Kemp Biography
During the height of the Chester Kemp Zoological Exhibition’s popularity, Alexander Kemp wrote an account of his travels to the Skew — or the Land of Mu, as he had taken to publicly calling it. This autobiography of sorts had a very short run, with only a few hundred copies ever being published. They were sold at the exhibition in the hopes of raising additional funds for Kemp’s travels. Unfortunately, the books proved unpopular. A majority of them are believed to have been housed at the Kemp estate, where they were eventually burnt during the 1863 fire.


Those familiar with the modern notion of Industry will indeed be aware of how Man, in his infinite journey towards progress, will dominate nature and shape it to his desires. Even in ancient times Man saw the fanned reeds of the Nile River and shaped them into papyrus, sent rock to hellfire so that he might brandish a sword and took the skin of beasts to fashion shoes to walk with comfort into the New Age. That is to say, it would be fair and accurate to define Man by his urge to innovate what nature has provided for him. Then how is Man to proceed when he is confronted with a land that denies the order of things? What even is a Man when he cannot assert his Natural Right? What is his purpose in such a place? All this I wondered as I explored the uncharted lands of Mu.
Before we explore together, in recollection, the breadth of this land, I must set your expectations accordingly. Should I divulge the most fantastical parts of my journey before explaining Mu’s unnatural ways, you might find yourself confused or think me mad. Both are possible things. But just as this wild land slowly leads one to deeper layers of discovery, I shall now guide you into the understanding that things are rarely what they first appear to be.
Your education begins in the Cotton Fields. A place I dubbed for both its accuracy and deception, for cotton these fields most certainly were. White and perfect, but not in the fluffy buds in which such a flower usually grows. The cotton here comes in the processed form, sheets of pristine fabric like untrodden snow, miles of it growing under an unfaltering summer’s sky. And assuredly “growing” is the appropriate description. The sheets are not placed or draped or pinned to the dirt; they are the very ground itself, the ghostly shape of naked trees, the smooth mimicry of rocks and burrows.

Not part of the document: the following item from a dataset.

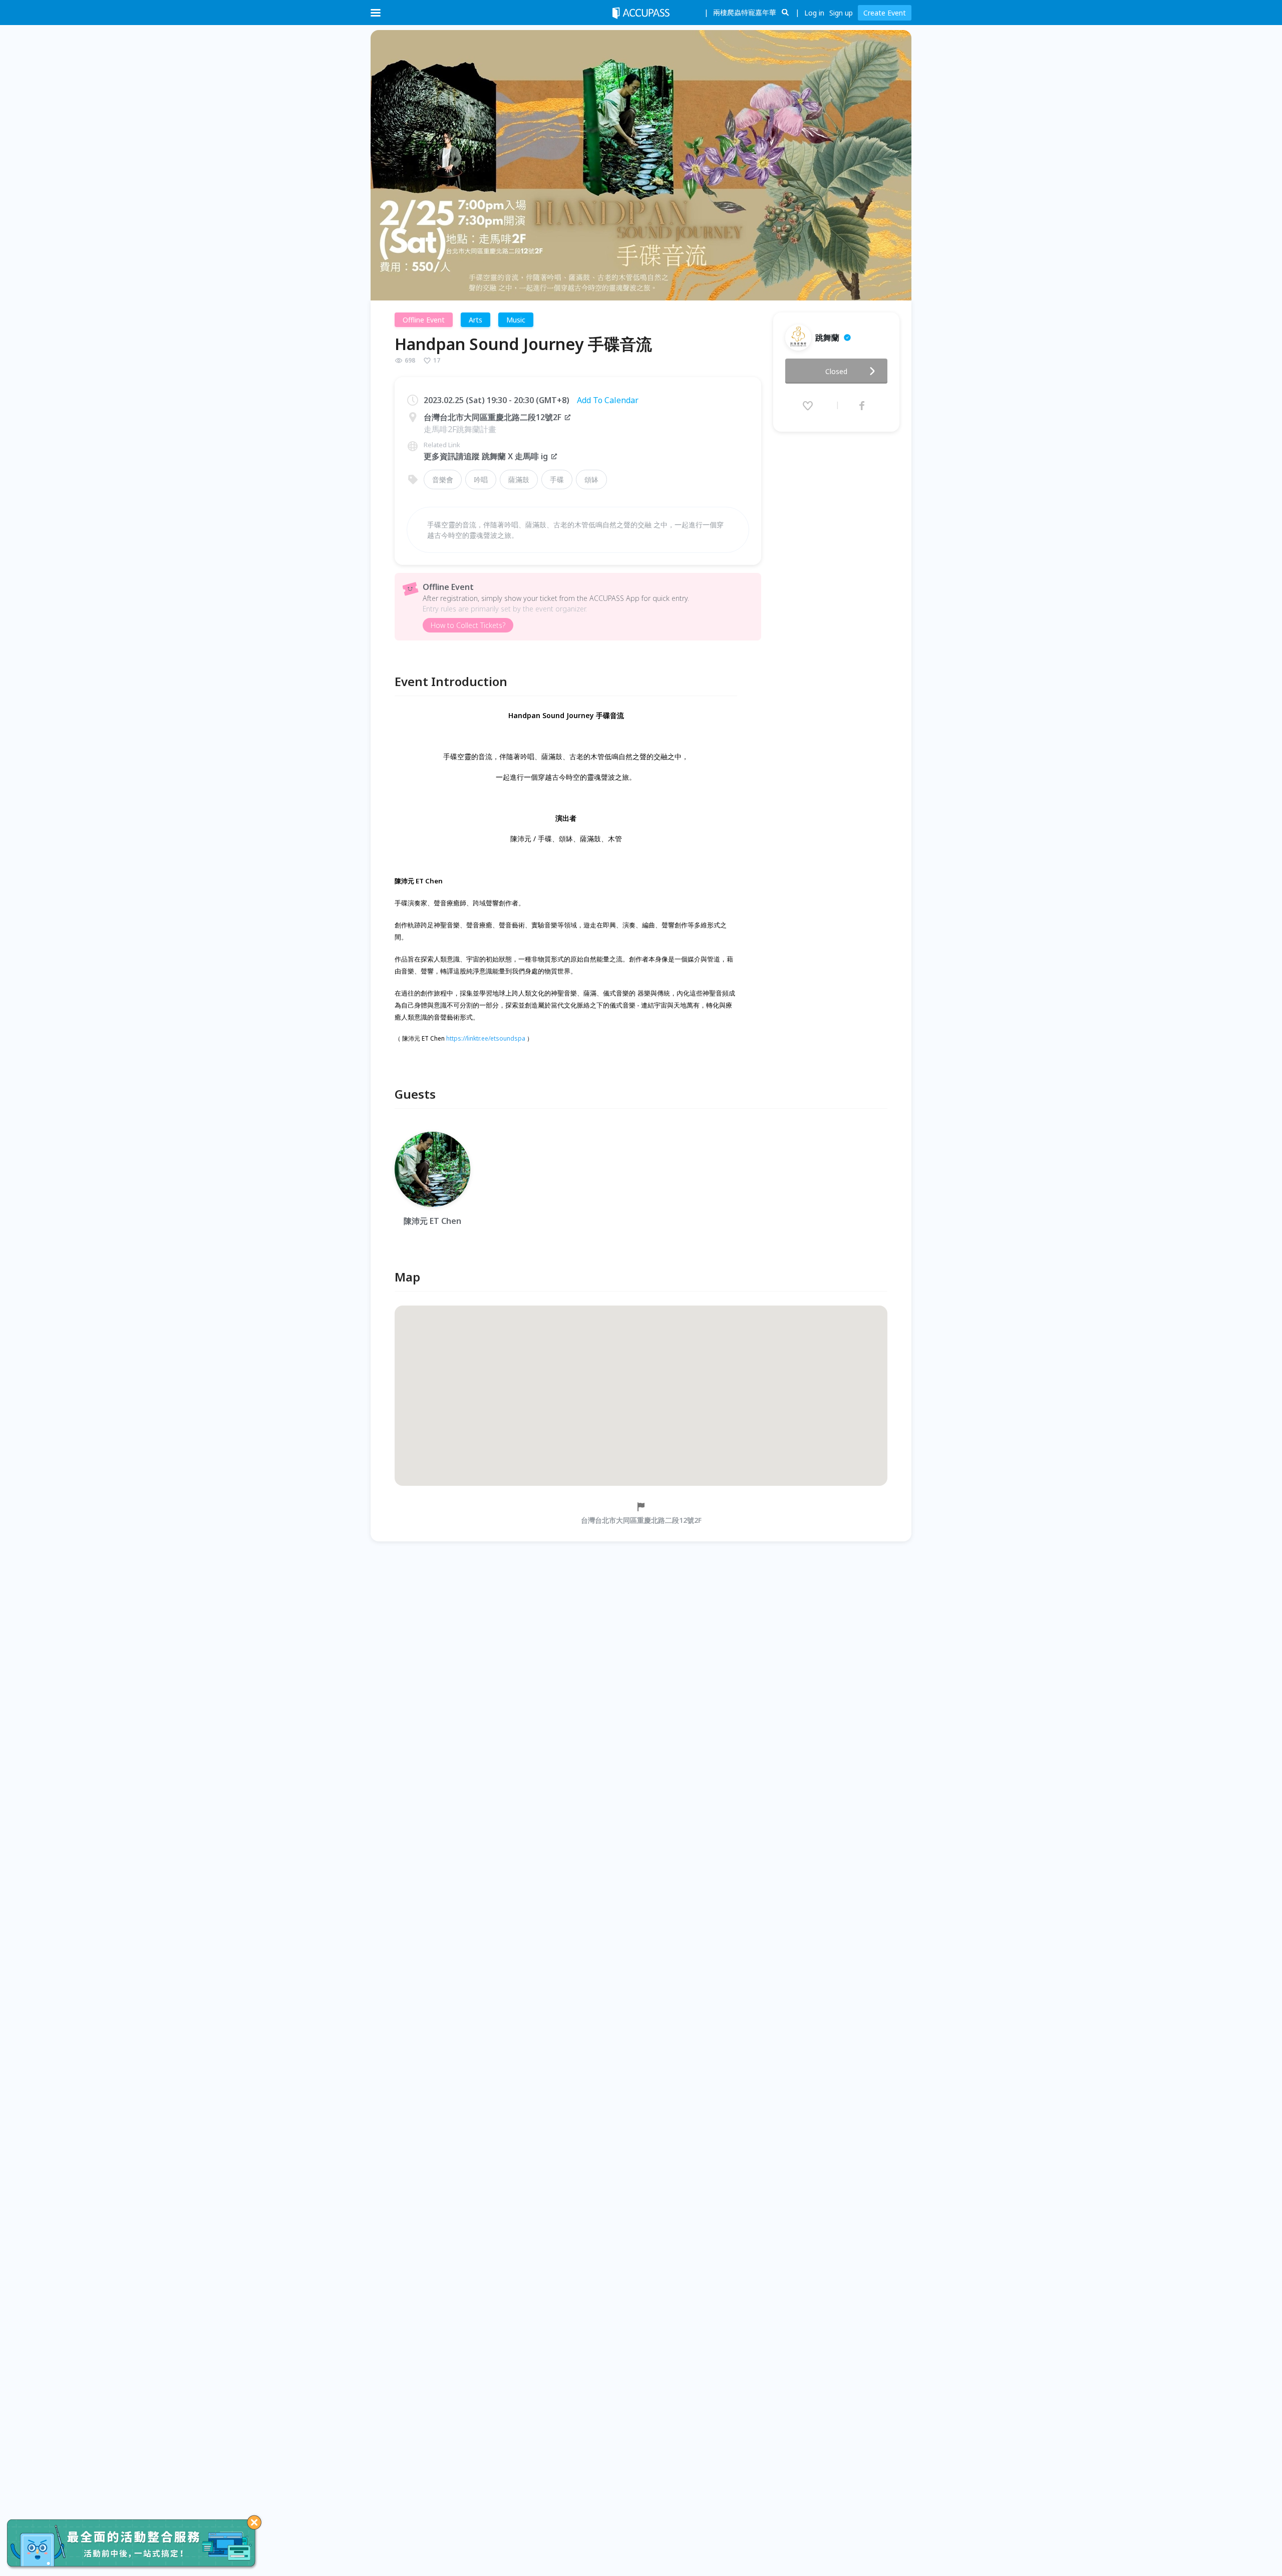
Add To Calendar (607, 400)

During my first visit, when I dawdled in relief believing I had found somewhere that was made safe by human hands, I found myself curious as to what lay beneath the sheets, what horror or treasure had been hidden from me. But as I dug and ripped and bit with bloodied teeth, I found only more fibre beneath. Layer upon layer I discovered of the fabric, until I stood in a hole waist-deep. When I returned later on my second expedition, the hole had been filled, or rather, sewn back together with white cotton thread. Again, cotton not spun on a bobbin, but some ivory down perversion of roots or tendons that grew of their own accord. I did not dig deeper again.
Though the days in the Cotton Fields are forever balmy and bright, unbound to earthly time and its nightfall, shelter remained at the forefront of my mind. I found such respite in the large burrows that weaved underfoot, a network of tunnels wide enough that even a burgeoning fellow could stroll with ease through their labyrinthine pathways. Indeed, large enough even that I initially feared them to house bears. But on my careful scouting, I found them only to be occupied by soft albino rabbits, as docile as if hand-reared by daughters.
It became a simple and easy thing to dally, tucked safely away in underground nests or reclined back on the sunbathed blankets above. So much the weather reminded me of the better days of English summertime. This, too, was deception of the most insidious kind. For as I allowed myself to sink into the warm joy of summer, I hence found my desire to leave its comfort an impossible thing to imagine. Soon after, all desires began to wane. Their hold on me washed away to make way for the most delicious contentedness. Fear was no more. Ambition was a memory. Even thirst began to feel a folly of the past. What was time in a place that would not let the hands on my pocketwatch move even an inch? Was this the paradise Eden that Man had forsaken? What manner of devil could have tempted us away?
Reader, it is safe to say I would have died in those fields, or else become a husk of myself, which is to say, as good as dead. I imagine my almost-fate here with unease. Would I have sat there forever, with pleasure slowly fading to total absence? Without my desire, my soul,
would the cotton have unstitched itself to wrap me up in its sterile embrace, just as it had the trees and grass and soil?
Whether it was through God’s will or my own, you will be pleased to note I did not meet such a forsaken end. For surely, in the instant I felt my desire to understand the unknowable falter, thereafter came a responding fire that roared throughout my entire being. This is testament to my dedication to this journey, of which I pray you now understand its perils. And so next, we shall travel deeper into the land of Mu.